TRANSLATORS NOTE. I first read Es un decir, Ricardo Cázares’s seventy-five-page serial poem, in the fall of 2019. Soon thereafter, time became a confusing thing to measure — and it was good to have a project with which to shelter in place.

 

The art of translation requires an eye for detail while maintaining a bird’s-eye view: I’d get caught up on a single word choice, then pull back and reread from the start for context. At the same time, translation requires acceptance that there’s always more out of reach. The speaker of these poems seems to be in a similar state of near and far — often in a liminal space on the verge of a greater understanding.

 

The book weaves together quotes of poets ranging from Arnaut Daniel, an Occitan troubadour of the twelfth century, to Basil Bunting, who in turn looks to thirteenth century Japan for the poet turned hermit, Komo no Chomei.
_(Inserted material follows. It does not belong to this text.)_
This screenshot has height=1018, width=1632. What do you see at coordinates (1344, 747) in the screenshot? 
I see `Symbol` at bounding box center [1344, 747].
Wallace Stevens is there, as well as Ezra Pound. Cázares is a translator too. He’s the first with a complete Spanish translation of Charles Olson’s The Maximus Poems, as well as Robert Creeley’s Pieces and several others. Olson and Creeley’s attention to ear and breath is present throughout as the lines shift across the page.

 

While the book first appeared in Mexico in 2013, I believe its just as timely now. The poems mirror a world that feels both intimate and international, too big and too small. These are open poems that reject tying the endings with a bow. The text slips easily from sound to sound and present to future to past and back again. The effect can be trance-inducing. I tried to carry this over into English.

 

I hope readers find enough in this excerpt to seek out more or return for multiple readings. The text welcomes meaning-making from those who engage. And those who do so may find that the poetic moment is at hand in their own lives, ringing across time in all directions.

 

[N.B. A posting of fragments from Cázares’s earlier book titled < > appeared previously on Poems and Poetics.]